* begin Document *

We add the PostgreSQL pgsqld resource and the multistate pgsql-ha responsible to clone it everywhere and define the roles (master/slave) of each clone:

# pgsqld
pcs -f cluster1.xml resource create pgsqld ocf:heartbeat:pgsqlms \
    bindir=/usr/pgsql-9.6/bin pgdata=/var/lib/pgsql/9.6/data     \
    op start timeout=60s                                         \
    op stop timeout=60s                                          \
    op promote timeout=30s                                       \
    op demote timeout=120s                                       \
    op monitor interval=15s timeout=10s role="Master"            \
    op monitor interval=16s timeout=10s role="Slave"             \
    op notify timeout=60s

# pgsql-ha
pcs -f cluster1.xml resource master pgsql-ha pgsqld \
    master-max=1 master-node-max=1                  \
    clone-max=3 clone-node-max=1 notify=true

Note that the values for timeout and interval on each operation are based on the minimum suggested value for PAF Resource Agent. These values should be adapted depending on the context.

* end Document *

## Challenges
(1) Rewrite the PostgreSQL cluster guide starting at "Note that the" and ending at "on the context.", changing "context" to "environment".
(2) Extend the PostgreSQL cluster guide beyond its final sentence.
The material isn't needed for any of this.

* begin Data *

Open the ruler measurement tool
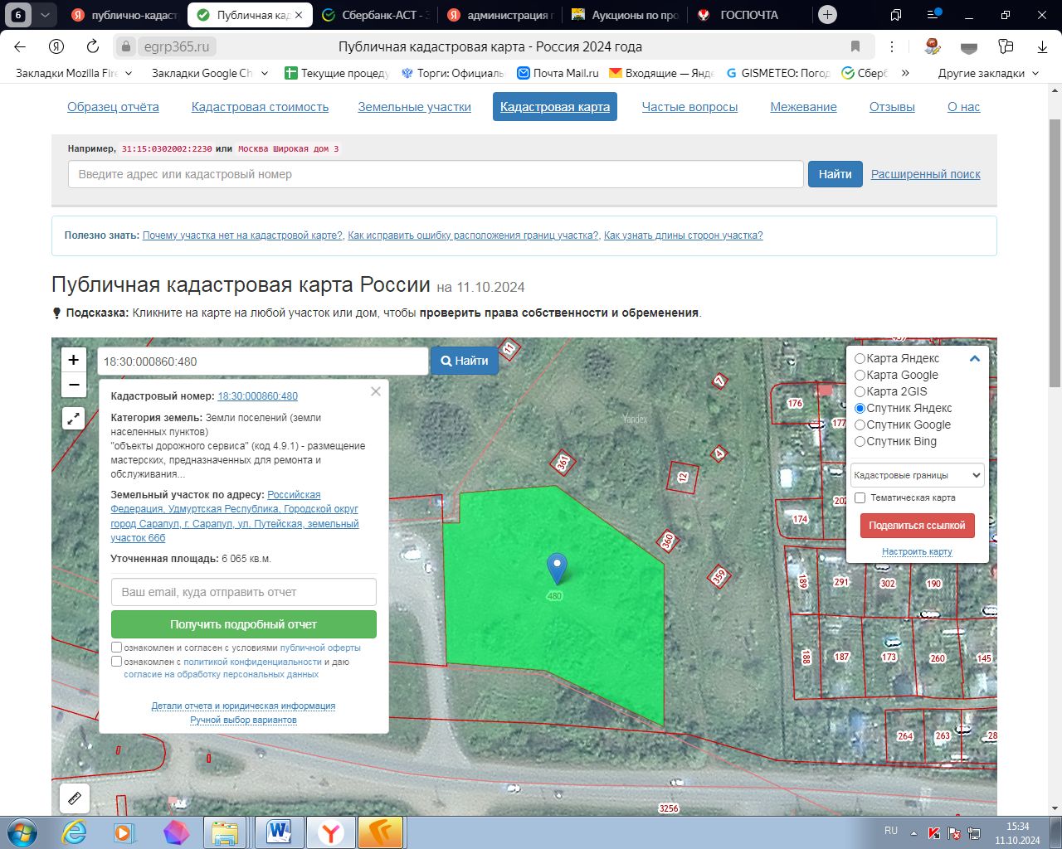[x=75, y=798]
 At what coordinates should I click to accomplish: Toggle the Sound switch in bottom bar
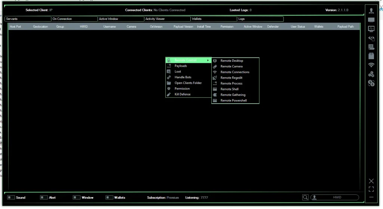point(11,197)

* end Data *

## Responses for each task
(1)
Note that the values for timeout and interval on each operation are based on the minimum suggested value for PAF Resource Agent. These values should be adapted depending on the environment.

(2)
We add the IP address which should be started on the primary node:

pcs -f cluster1.xml resource create pgsql-master-ip ocf:heartbeat:IPaddr2 \
    ip=192.168.122.50 cidr_netmask=24 op monitor interval=10s

We now define the collocation between pgsql-ha and pgsql-master-ip.

WARNING: the start/stop and promote/demote order for these resources must be asymetrical: we must keep the master IP on the master during its demote process.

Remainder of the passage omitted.